In certain formalizations of mathematics, such as the lambda calculus and combinatorial calculus, every function has a fixed point. In these formalizations, it is possible to produce a function, often denoted Y, which computes a fixed point of any function it is given. Y is a function with the property that f(Y(f)) = Y(f) for all functions f.

From a more practical point of view, fixed point combinators allow the definition of anonymous recursive functions. Somewhat surprisingly, they can be defined with non-recursive lambda abstractions.

One well-known fixed point combinator, discovered by Haskell B. Curry, is

Y = λf.(λx.(f (x x)) λx.(f (x x)))

and can be expressed in the SKI-calculus as

Y = S (K (S I I)) (S (S (K S) K) (K (S I I)))

The simplest fixed point combinator in the SK-calculus, found by John Tromp, is

Y = S S K (S (K (S S (S (S S K)))) K

Another common fixed point combinator is the Turing fixed-point combinator (named for its discoverer Alan Turing):

Θ = (λx.λy.(y (x x y)) λx.λy.(y (x x y)))

This combinator is of interest because a variation of it can be used with applicative-order reduction:

Θv = λh.(λx.(h λy.(y (x x y))) λx.(h λy.(y (x x y))))
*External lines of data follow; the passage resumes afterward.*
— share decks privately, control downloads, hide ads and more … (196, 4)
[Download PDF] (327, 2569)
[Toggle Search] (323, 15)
Fixed point combinators are not especially rare. Here is one constructed by Jan Willem Klop:

Yk = (L L L L L L L L L L L L L L L L L L L L L L L L L L L L)

where:

L = λabcdefghijklmnopqstuvwxyzr.(r (t h i s i s a f i x e d p o i n t c o m b i n a t o r))

## Example

Consider the factorial function. A single step in the recursion of the factorial function is

H = (λf.λn.(ISZERO n) 1 (MULT n (f (PRED n))))

which is non-recursive. If the factorial function is like a chain (of factors), then the h function above joins two links. Then the factorial function is simply

FACT = (Y H)
FACT = (((λ h . (λ x . h (x x)) (λ x . h (x x))) (λf.λn.(ISZERO n) 1 (MULT n (f (PRED n)))))

The fixed point combinator causes the H combinator to repeat itself indefinitely until it trips itself up with (ISZERO 0) = TRUE.

By the way, these equations are meta-equations; functions in lambda calculus are all anonymous. The function labels Y, H, FACT, PRED, MULT, ISZERO, 1, 0 (defined in the article for lambda calculus) are meta-labels, to which correspond meta-definitions and meta-equations, and with which a user can perform algebraic meta-substitutions. That is how mathematicians can prove properties of the lambda calculus. The equals sign as an assignment operation is not part of the lambda calculus.